▶ **AUSZUG**
In Baden-Württemberg ist gerade die Rückzahlungsfrist für Corona-Hilfen aus dem Jahr 2020 abgelaufen, in anderen Bundesländern ist sie teilweise noch einmal verlängert worden. Nordrhein-Westfalen hat beispielsweise den 30.11.2023 zum Stichtag erklärt. Mit Hilfe einer Anwältin hat Friseurin Manz Einspruch gegen die Rückzahlung eingelegt. Notfalls, sagt sie, würde sie auch dagegen klagen.
Einer Buchhändlerin aus Mannheim droht sogar die Schließung: Wenn sie die Hilfen wirklich zurückzahlen soll, wisse sie nicht, ob sie ihren Laden überhaupt weiter betreiben könne, sagt Barbara Waldkirch im SWR. Nach der Zwangsschließung in der Pandemie stapelte sich im Jahr 2020 die gerade erst bestellte Ware - wie bei vielen Geschäften im ganzen Land. Als sie dann wenigstens aus dem Fenster heraus Bücher verkaufen durfte, brachte das vorübergehend Unterstützung durch die Kundschaft und so Erleichterung in der Pandemie. Doch ausgerechnet das könnte ihrem Laden nun zum Verhängnis werden.
Warum müssen die Hilfen zurückgezahlt werden?
Denn die Corona-Hilfen waren nur dafür gedacht, Insolvenzen zu verhindern. Haben Unternehmen in der Zeit Einnahmen erzielt, wurden diese nachträglich mit den Fördergeldern verrechnet. In dem Fall der Buchhändlerin haben die Einnahmen den Anspruch auf Förderung rückwirkend verringert. Die staatliche Unterstützung hatte sie aber zu diesem Zeitpunkt bereits bis zum letzten Cent ausgegeben.

(Datensätze eines Datenbestands)
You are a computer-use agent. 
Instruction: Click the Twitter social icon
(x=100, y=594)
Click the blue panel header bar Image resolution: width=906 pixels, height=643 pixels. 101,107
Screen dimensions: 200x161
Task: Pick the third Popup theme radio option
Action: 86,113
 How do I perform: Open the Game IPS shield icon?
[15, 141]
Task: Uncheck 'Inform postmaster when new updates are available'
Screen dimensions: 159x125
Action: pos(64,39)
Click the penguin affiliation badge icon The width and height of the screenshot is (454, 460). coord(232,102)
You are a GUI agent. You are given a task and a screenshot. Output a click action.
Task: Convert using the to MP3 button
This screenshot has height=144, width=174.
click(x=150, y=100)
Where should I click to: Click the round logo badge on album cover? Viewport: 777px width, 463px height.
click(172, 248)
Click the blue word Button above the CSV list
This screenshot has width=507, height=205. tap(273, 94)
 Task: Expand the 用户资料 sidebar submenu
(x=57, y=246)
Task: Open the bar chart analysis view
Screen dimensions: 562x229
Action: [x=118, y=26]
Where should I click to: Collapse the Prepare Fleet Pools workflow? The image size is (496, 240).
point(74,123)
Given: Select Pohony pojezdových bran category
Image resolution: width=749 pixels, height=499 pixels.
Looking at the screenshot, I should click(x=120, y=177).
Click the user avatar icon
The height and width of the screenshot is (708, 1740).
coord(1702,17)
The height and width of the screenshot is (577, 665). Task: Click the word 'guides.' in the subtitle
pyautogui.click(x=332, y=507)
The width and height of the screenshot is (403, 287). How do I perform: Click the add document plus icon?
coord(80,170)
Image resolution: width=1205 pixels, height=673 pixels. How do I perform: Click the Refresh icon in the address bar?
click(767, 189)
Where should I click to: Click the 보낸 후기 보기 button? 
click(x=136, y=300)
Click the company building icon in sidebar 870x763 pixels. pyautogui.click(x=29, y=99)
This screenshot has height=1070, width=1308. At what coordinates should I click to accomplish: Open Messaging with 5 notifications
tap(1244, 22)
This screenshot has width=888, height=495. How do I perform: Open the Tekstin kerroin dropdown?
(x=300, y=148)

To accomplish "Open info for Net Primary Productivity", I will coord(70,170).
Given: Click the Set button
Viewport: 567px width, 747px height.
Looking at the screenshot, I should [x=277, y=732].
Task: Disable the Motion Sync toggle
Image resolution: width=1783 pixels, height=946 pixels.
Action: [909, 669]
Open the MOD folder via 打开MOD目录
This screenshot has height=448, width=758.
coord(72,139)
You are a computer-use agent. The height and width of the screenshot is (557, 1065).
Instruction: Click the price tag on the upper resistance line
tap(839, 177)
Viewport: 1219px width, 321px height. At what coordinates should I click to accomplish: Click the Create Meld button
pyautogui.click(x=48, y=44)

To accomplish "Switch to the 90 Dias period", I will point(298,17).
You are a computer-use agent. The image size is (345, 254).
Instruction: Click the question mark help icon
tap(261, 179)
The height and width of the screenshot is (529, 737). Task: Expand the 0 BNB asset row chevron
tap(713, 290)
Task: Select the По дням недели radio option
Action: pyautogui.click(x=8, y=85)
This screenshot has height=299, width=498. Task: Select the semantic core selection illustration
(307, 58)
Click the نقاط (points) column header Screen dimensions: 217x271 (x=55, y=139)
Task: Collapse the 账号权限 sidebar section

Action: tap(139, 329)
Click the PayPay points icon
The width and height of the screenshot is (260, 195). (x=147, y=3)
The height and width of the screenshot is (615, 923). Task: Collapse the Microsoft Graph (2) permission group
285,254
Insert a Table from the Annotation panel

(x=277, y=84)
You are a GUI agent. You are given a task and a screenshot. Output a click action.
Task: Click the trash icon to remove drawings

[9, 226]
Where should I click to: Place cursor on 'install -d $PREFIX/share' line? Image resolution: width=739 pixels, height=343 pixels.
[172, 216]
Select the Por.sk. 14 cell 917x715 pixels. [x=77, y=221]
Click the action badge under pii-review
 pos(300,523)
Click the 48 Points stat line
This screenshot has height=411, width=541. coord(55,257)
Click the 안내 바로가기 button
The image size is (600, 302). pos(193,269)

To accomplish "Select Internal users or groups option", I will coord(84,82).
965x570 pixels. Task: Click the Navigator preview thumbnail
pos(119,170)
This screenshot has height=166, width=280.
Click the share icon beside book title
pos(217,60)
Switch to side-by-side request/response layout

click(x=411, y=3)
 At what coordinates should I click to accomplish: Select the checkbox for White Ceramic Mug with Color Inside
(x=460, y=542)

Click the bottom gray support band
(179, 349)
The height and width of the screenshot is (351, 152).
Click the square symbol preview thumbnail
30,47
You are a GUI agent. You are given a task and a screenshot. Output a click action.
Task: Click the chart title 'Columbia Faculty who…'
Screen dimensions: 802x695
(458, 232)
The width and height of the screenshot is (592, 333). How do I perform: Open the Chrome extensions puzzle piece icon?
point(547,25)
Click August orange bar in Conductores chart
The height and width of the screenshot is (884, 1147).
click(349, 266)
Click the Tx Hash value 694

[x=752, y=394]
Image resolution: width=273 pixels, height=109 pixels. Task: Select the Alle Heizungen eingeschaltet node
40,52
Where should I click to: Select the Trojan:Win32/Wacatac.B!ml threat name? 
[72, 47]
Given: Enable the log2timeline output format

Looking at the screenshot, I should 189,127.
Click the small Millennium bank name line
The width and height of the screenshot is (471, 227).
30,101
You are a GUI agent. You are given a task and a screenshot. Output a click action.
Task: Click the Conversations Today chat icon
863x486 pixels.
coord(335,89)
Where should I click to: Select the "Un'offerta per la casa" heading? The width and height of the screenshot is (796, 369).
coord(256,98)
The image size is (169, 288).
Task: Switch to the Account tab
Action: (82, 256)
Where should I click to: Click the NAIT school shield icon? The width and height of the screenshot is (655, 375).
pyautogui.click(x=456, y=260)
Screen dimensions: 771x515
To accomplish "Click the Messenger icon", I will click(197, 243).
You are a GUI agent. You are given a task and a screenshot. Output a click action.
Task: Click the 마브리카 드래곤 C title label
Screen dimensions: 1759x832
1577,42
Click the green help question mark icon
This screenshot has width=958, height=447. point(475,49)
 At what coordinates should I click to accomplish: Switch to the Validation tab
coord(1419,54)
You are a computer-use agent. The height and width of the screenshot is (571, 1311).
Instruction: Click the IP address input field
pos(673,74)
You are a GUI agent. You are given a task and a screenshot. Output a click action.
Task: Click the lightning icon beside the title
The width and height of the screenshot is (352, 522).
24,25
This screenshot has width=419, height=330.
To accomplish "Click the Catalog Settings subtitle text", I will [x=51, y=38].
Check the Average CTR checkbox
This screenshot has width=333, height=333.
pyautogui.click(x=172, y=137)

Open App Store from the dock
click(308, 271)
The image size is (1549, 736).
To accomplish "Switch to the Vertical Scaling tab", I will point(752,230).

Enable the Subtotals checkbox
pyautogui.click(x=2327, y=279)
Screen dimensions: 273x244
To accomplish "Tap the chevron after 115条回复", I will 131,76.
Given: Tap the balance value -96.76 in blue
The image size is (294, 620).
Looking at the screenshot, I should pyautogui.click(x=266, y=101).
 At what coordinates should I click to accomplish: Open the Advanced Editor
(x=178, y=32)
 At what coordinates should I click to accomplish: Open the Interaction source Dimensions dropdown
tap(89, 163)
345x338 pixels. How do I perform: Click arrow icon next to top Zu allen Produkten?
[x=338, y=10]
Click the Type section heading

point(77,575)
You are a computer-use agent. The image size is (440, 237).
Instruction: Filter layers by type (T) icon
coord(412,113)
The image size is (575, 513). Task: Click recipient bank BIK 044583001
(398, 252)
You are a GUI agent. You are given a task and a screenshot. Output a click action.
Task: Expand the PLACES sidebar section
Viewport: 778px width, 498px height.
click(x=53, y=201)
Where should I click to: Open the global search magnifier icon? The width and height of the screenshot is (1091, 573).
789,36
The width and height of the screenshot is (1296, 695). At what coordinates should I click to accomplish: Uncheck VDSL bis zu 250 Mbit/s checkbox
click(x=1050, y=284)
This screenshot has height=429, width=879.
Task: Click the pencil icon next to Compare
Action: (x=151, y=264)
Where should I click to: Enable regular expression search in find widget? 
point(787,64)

▶ **AUFGABENSTELLUNG**
Schreiben Sie aus dem Auszug über die Corona-Hilfen den Abschnitt wortgetreu ab, der mit den Worten „Denn die Corona-Hilfen“ beginnt und mit „letzten Cent ausgegeben.“ endet.

▶ **LÖSUNG**
Denn die Corona-Hilfen waren nur dafür gedacht, Insolvenzen zu verhindern. Haben Unternehmen in der Zeit Einnahmen erzielt, wurden diese nachträglich mit den Fördergeldern verrechnet. In dem Fall der Buchhändlerin haben die Einnahmen den Anspruch auf Förderung rückwirkend verringert. Die staatliche Unterstützung hatte sie aber zu diesem Zeitpunkt bereits bis zum letzten Cent ausgegeben.